Artificial Intelligence (AI) systems, often referred to as the “alien minds” among us, are increasingly integrated into our daily lives. They power facial recognition in smartphones, determine credit scores, and even craft poetry. However, their unpredictable nature and the mystery surrounding their inner workings make them difficult to trust.
The unpredictability of AI
Trust is fundamentally built on predictability. When someone or something behaves in a way we anticipate, our trust in them grows. Conversely, unexpected behavior erodes that trust. AI systems, especially those built on deep learning neural networks, are notoriously unpredictable.
These networks, designed to mimic the human brain, consist of interconnected “neurons” with varying strengths. As these networks are exposed to training data, they adjust and “learn” to classify new, unseen data. But with trillions of parameters influencing their decisions, understanding the exact reasoning behind any given decision is nearly impossible. This phenomenon is known as the AI explainability problem, where the decision-making process is a black box.
AI vs. Human decision-making
Consider a scenario where an AI-driven self-driving car faces the ethical dilemma of saving passengers or avoiding a child on the road. While humans can justify their decisions based on ethics and societal norms, AI cannot provide such explanations. It lacks the ability to rationalize its choices, leading to a critical gap in trust. This is the AI predictability problem.
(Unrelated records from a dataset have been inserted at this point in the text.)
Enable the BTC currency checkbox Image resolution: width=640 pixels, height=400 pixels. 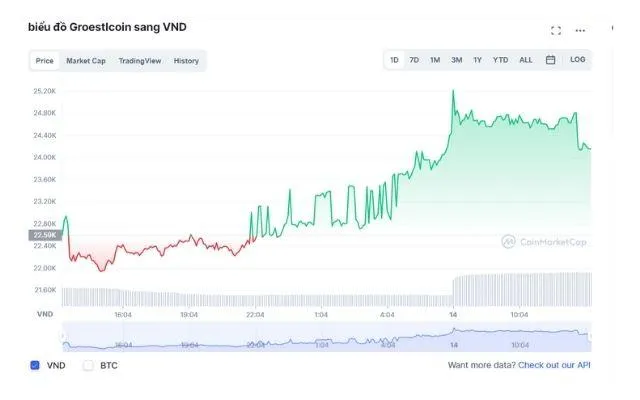pos(88,366)
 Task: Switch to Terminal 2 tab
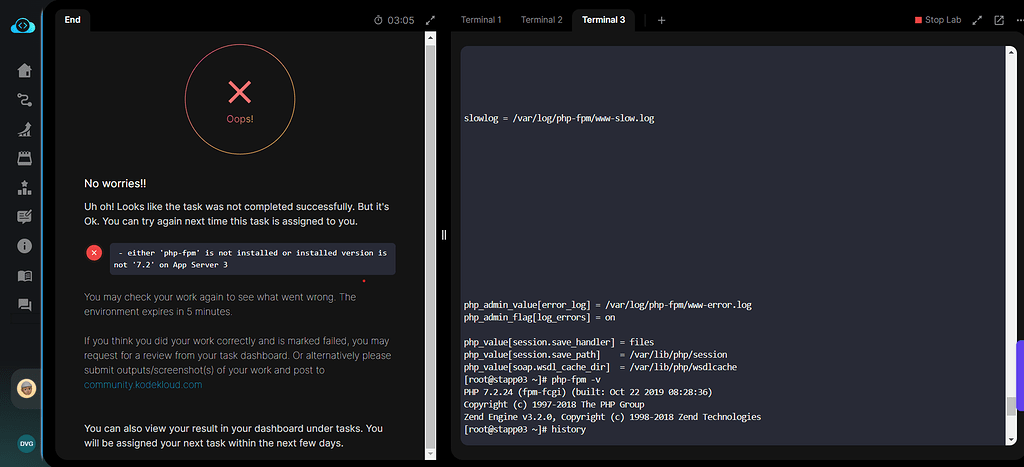coord(541,20)
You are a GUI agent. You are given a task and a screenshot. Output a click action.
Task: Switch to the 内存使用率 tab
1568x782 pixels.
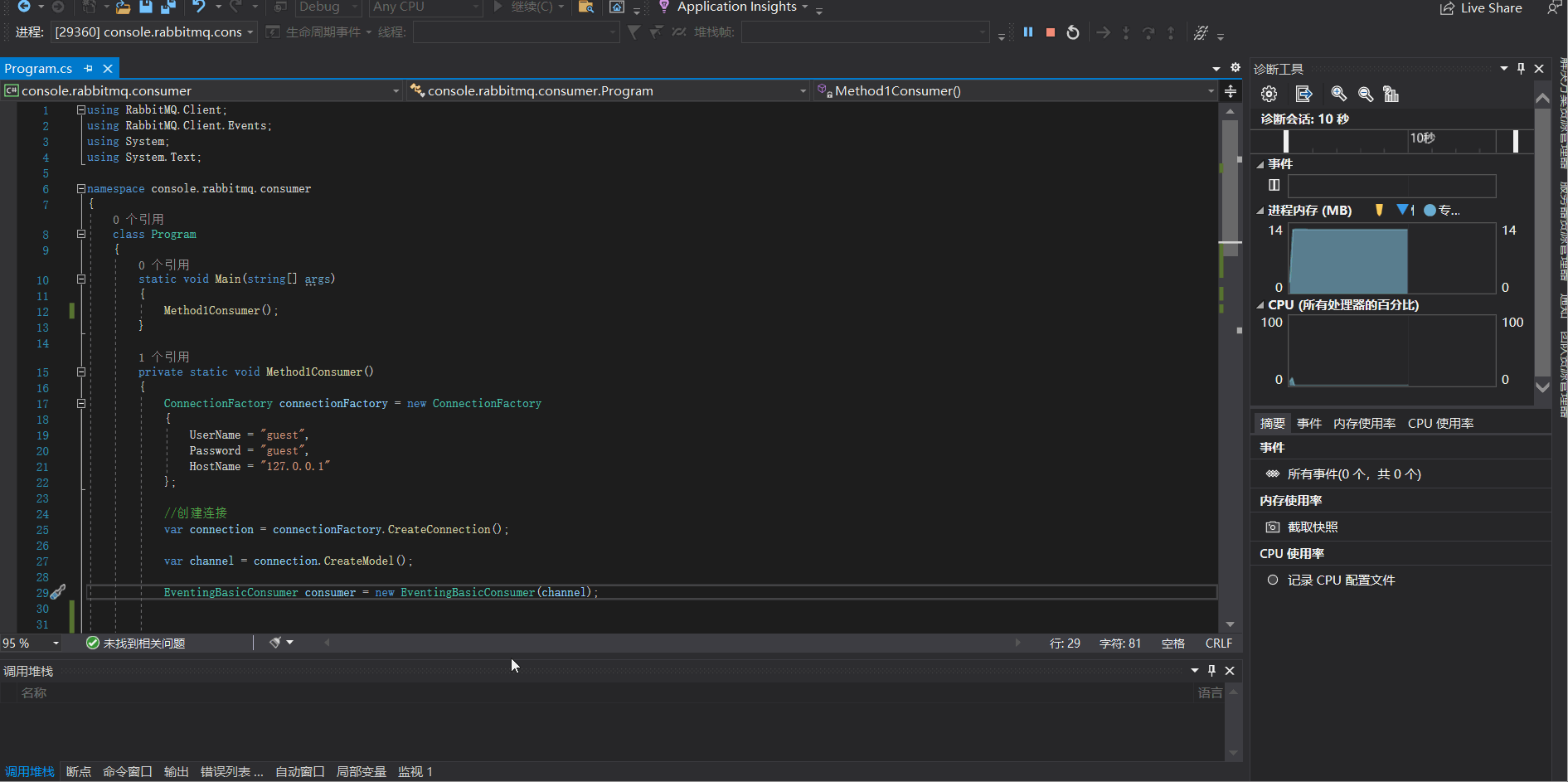pyautogui.click(x=1364, y=424)
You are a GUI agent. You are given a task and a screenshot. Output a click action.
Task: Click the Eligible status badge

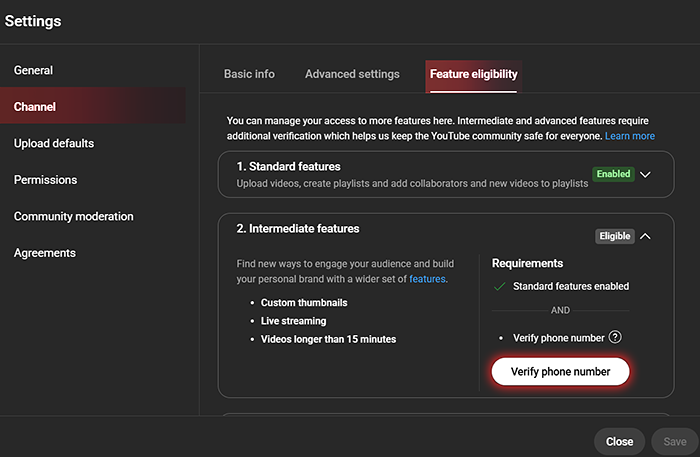coord(615,237)
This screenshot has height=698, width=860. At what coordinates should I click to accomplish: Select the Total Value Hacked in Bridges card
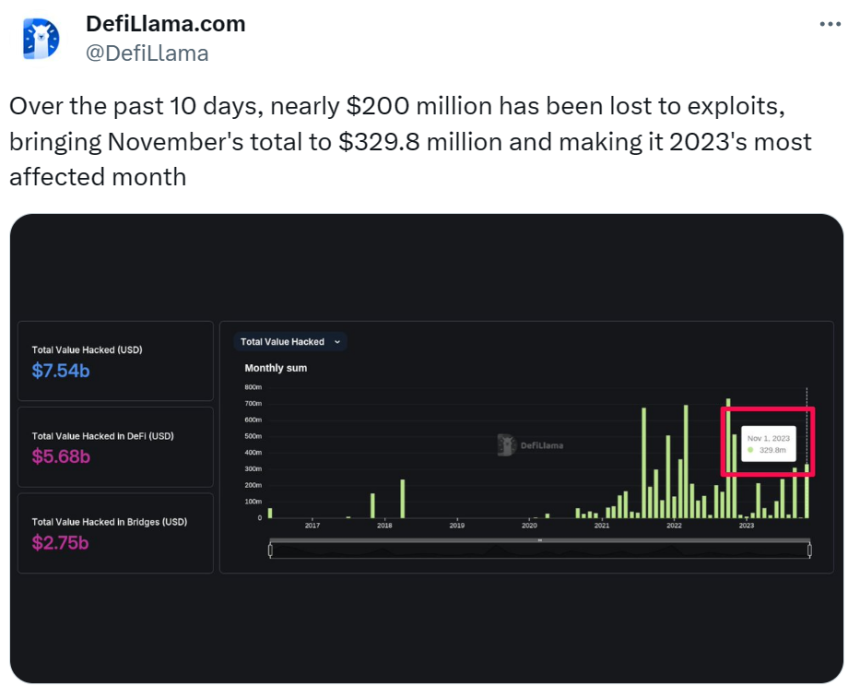(x=116, y=533)
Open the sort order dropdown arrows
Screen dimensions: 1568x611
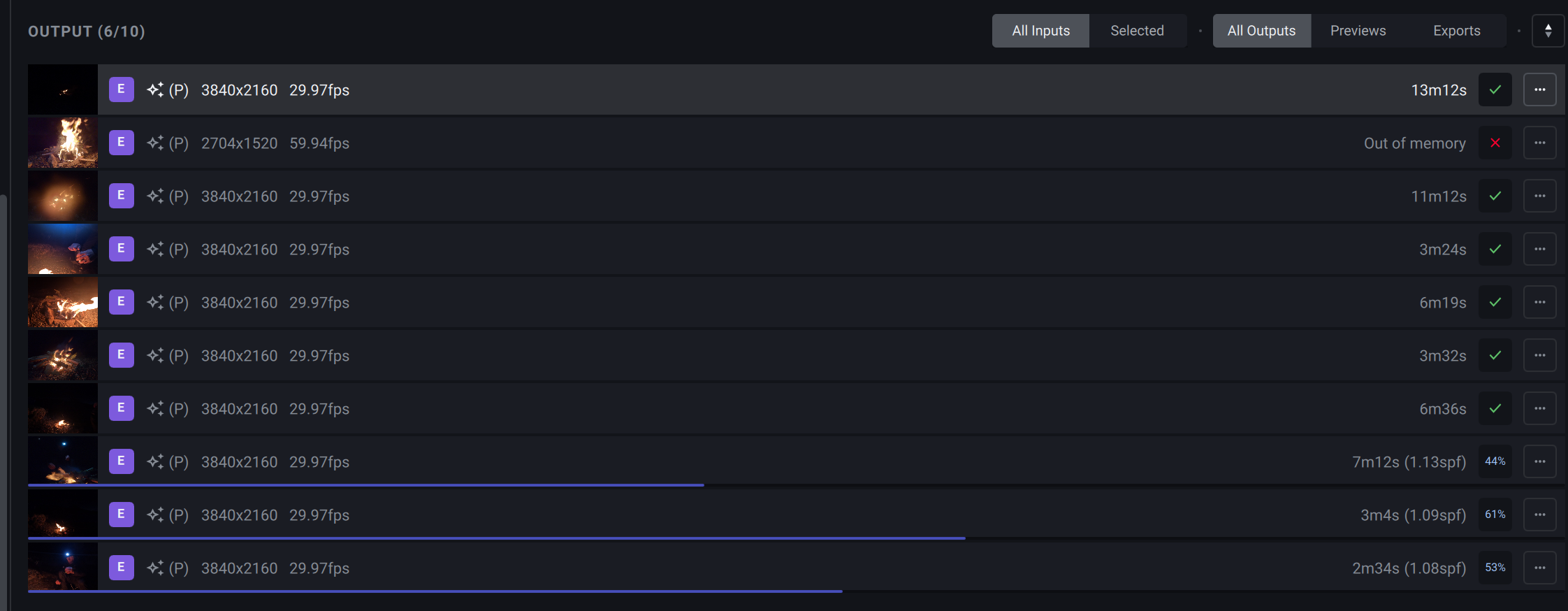tap(1548, 31)
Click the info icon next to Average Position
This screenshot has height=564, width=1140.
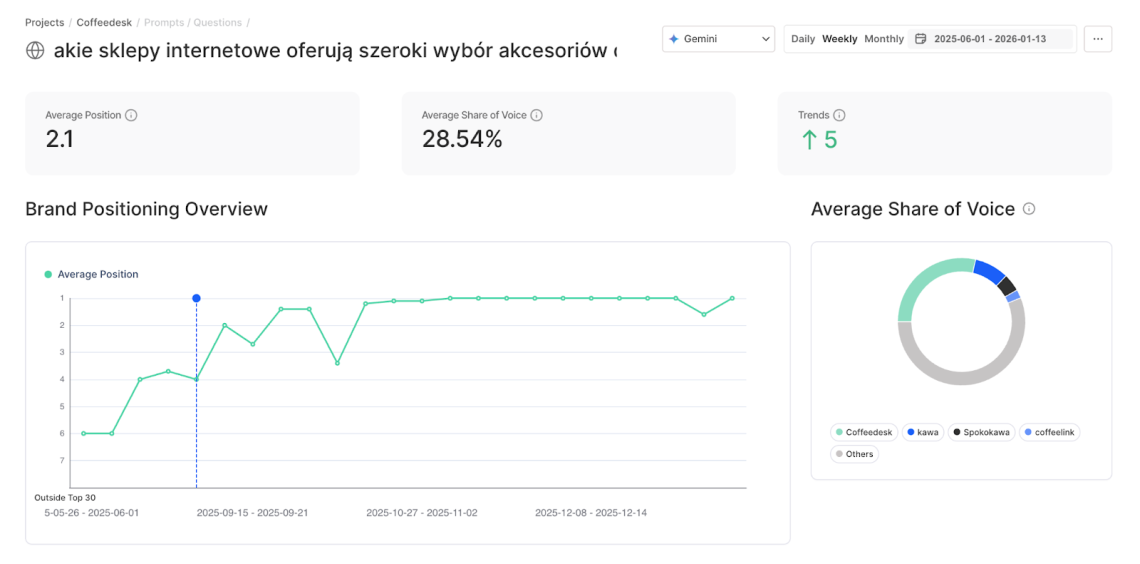coord(131,115)
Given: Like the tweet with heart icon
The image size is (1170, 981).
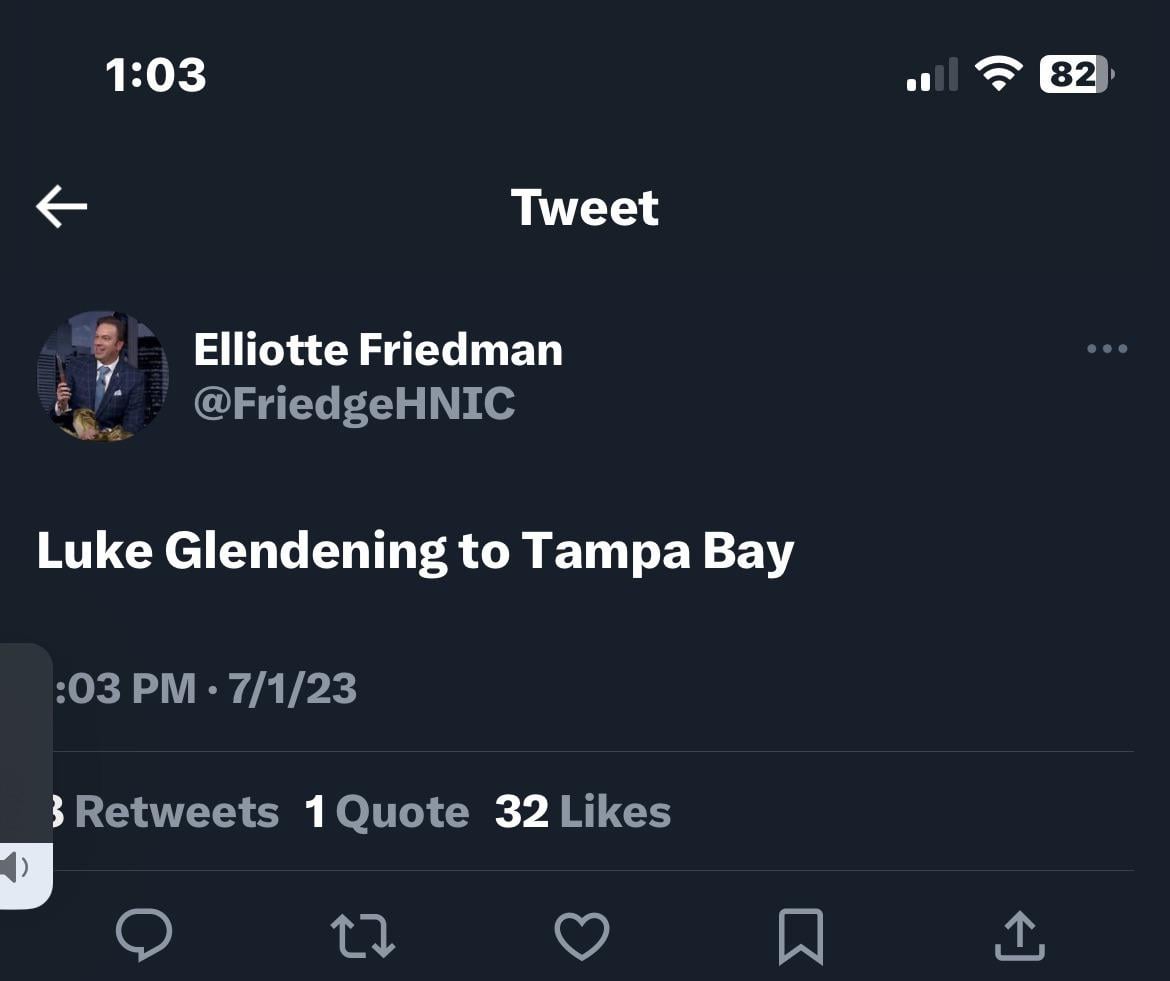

AI behavior and human expectations
Unlike humans who adjust their behavior based on perception, ethical norms, and social dynamics, AI operates with a static representation of the world derived from training data. It cannot adapt to evolving ethical standards or societal expectations. This disconnect between AI’s unchanging model and dynamic human interactions poses challenges in aligning AI behavior with human expectations, creating the AI alignment problem.
The AI alignment challenge
The AI alignment problem becomes apparent when AI behaves in ways contrary to human instincts. For instance, a self-driving car could prioritize hitting a child over swerving to avoid it, a scenario most human drivers would avoid. Aligning AI behavior with human values and expectations remains a formidable challenge.
Critical systems and trust in AI
To bolster trust in AI, the U.S. Department of Defense mandates human involvement in AI decision-making, either in the loop or on the loop. However, as AI adoption grows, nested AI systems may reduce opportunities for human intervention. Resolving explainability and alignment issues before this critical point is essential, particularly in critical systems like electric grids and military systems, where trust is paramount.
The alien nature of AI
AI is fundamentally different from human intelligence. Humans are predictable to each other because they share a common human experience. In contrast, AI is alien, a creation of humans with little insight into its inner workings. Trustworthiness involves predictability and conformity to norms, qualities AI inherently lacks. While research continues to address these challenges, the predictability and normative elements required for trust in AI are yet to be fully realized.
Trusting AI remains a complex and evolving challenge. AI’s unpredictability, lack of explainability, and alignment with human expectations pose significant hurdles. As AI continues to integrate into critical systems, the need to resolve these issues becomes more critical. While AI has become an integral part of our lives, achieving trust in AI systems of the future remains a profound quest that hinges on understanding, predictability, and alignment with human values.